Tesla (TSLA) stock is sliding to start 2025 following a big fourth quarter delivery miss and posting an overall down year for the EV-maker.
For the quarter, Tesla said it delivered 471,930 vehicles globally, missing analyst estimates of around 510,000 as compiled by Bloomberg. This figure is just barely above the 463,000 delivered last quarter, and below the 484.5K delivered a year ago.
For 2024, Tesla delivered 1.789 million vehicles, missing analyst estimates for 1.8 million and resulting in a total below 2023’s 1.808 million vehicles delivered. This is the first year over year decline for Tesla, hinting that new competition, demand, and global economic conditions may be hurting the company
Tesla stock fell over 3% in early trade to start the first trading day of the year.

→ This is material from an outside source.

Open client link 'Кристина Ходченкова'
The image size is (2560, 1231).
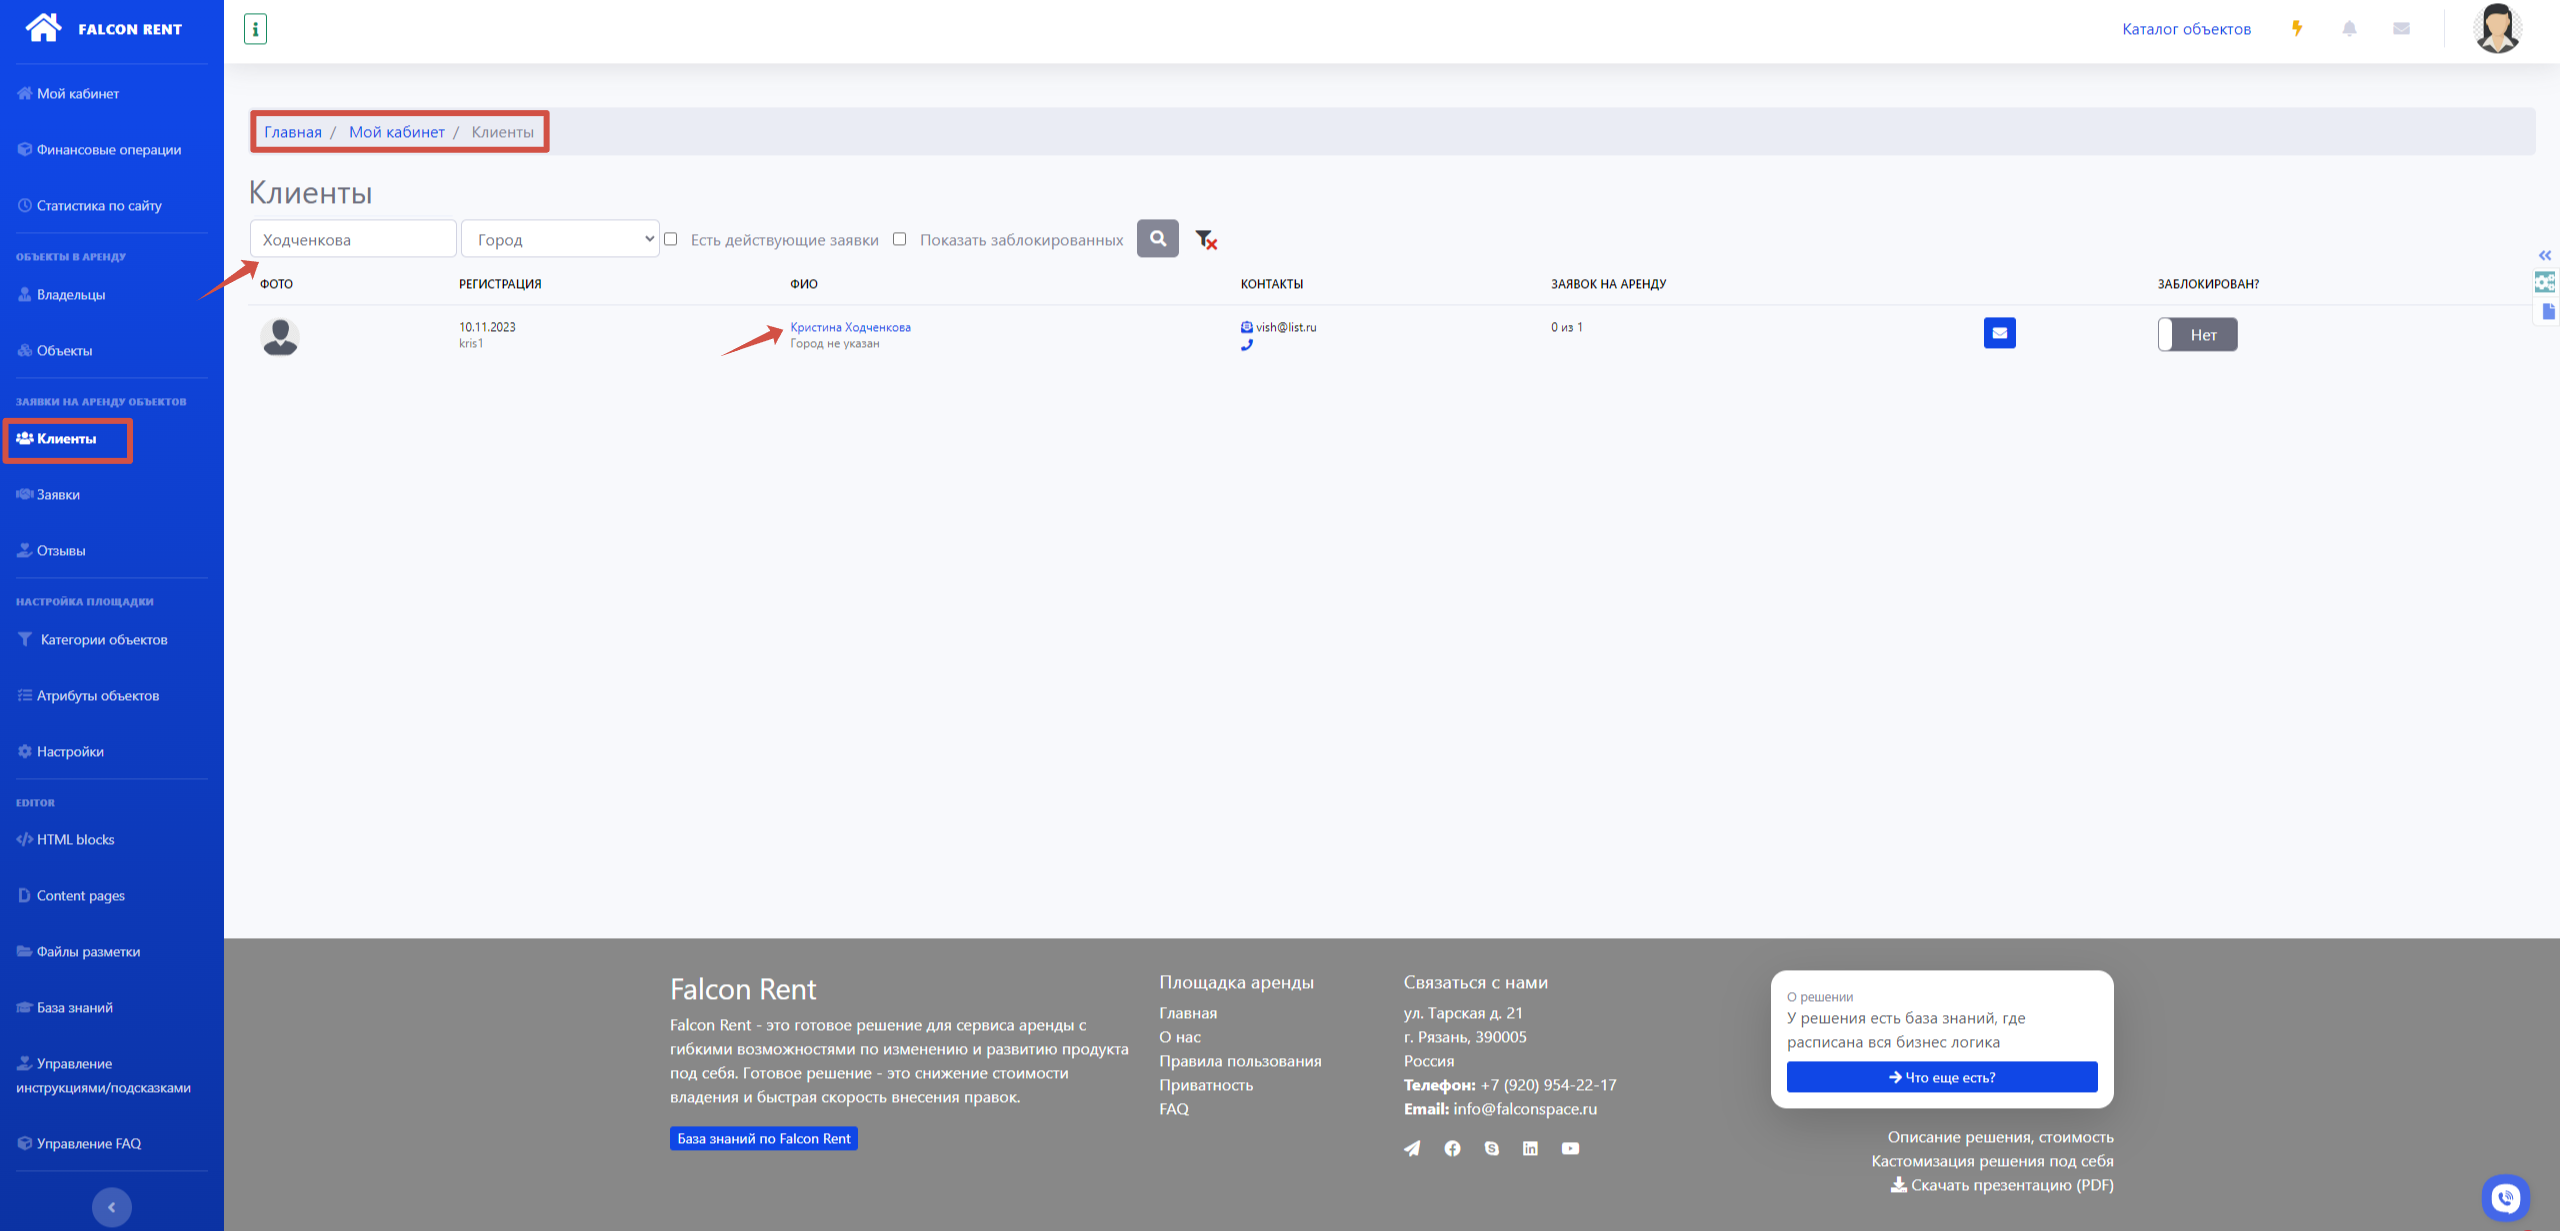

For Tesla to report a year over year delivery decline is likely a shock to investors, as it was only a short time ago the company was reporting a 50% compound annual growth rate (CAGR).Though Tesla warned last year that its “vehicle volume growth rate may be notably lower than the growth rate achieved in 2023,” due to preparations to launch its next-generation vehicle at Gigafactory Texas, investors most likely were not expecting an annual delivery decline.
Meanwhile, China’s BYD reported global deliveries of approximately 4.3 million passenger cars in 2024. Though Tesla’s main rival in China said 2.5 million of those were hybrids, a reversal of years past, it still brings BYD’s pure EV total to around 1.76 million – just knocking on Tesla’s door.
Tesla bulls however see this as a short-term blip.
“Looking to FY25, we remain highly confident in Tesla’s ability to accelerate delivery growth into FY25 with 20%-30% delivery growth targets the focus for the Street as TSLA is also expected to launch its lower-priced EV in early 2025 to spur growth for vehicle deliveries,” Wedbush analyst Dan Ives wrote in a note to investors Thursday morning.
In addition to vehicle growth rate accelerating in 2025, Ives believes increasing uptake of Tesla’s FSD (full-self driving) software, rollout of robotaxi testing and products like the Cybercab will take Tesla’s market cap to $2 trillion and beyond.
“The laser focus for Tesla is the 2025 reaccelerated delivery growth story and FSD penetration with autonomous the grand vision for Musk & Co. Any sell off today on weaker 4Q delivery numbers we are strong buyers,” Ives wrote.